ACHTUNDZWANZIG TAGE BIS ZUM BLUTMOND

S chweiß rann mir in kleinen Strömen die Stirn hinab, brannte in meinen Augen und verklärte meinen Blick. Wie die gesamten letzten vier Tage, befand ich mich mal wieder zum zusätzlichen Training im Reapers Den . Der Gargoyle Ethan vor mir nutzte seine Sense eher als Krückstock. Schwer atmend stützte er sich auf sie und beäugte mich skeptisch.

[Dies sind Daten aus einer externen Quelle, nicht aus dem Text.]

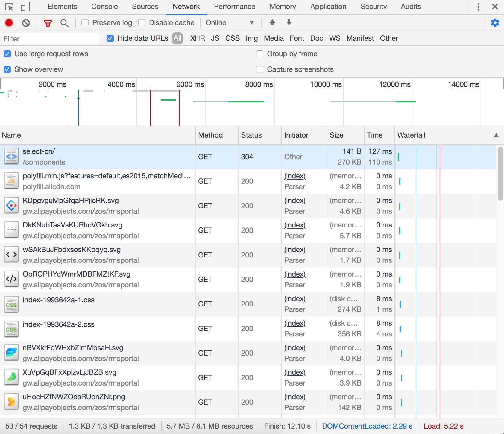Uncheck Hide data URLs
Image resolution: width=504 pixels, height=434 pixels.
(x=110, y=38)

»Greif mich an!«, brüllte ich.

Zweifel huschten über seine graue Steinhaut. Er zog seine Unterlippe in den Mund und kaute auf ihr herum.

»Bitte, Ethan!«, rief ich kraftlos.

Sein zweifelnder Blick wich einem mitfühlenden. Wut brodelte in mir. Die Flammen des Zorns leckten an meinem Herzen, steckten meine Adern in Brand und der schwere Geschmack von Eisen legte sich auf meine Zunge. Der Phantomgeruch von Äpfeln stieg mir in die Nase und sang ein betörendes Lied des Hasses.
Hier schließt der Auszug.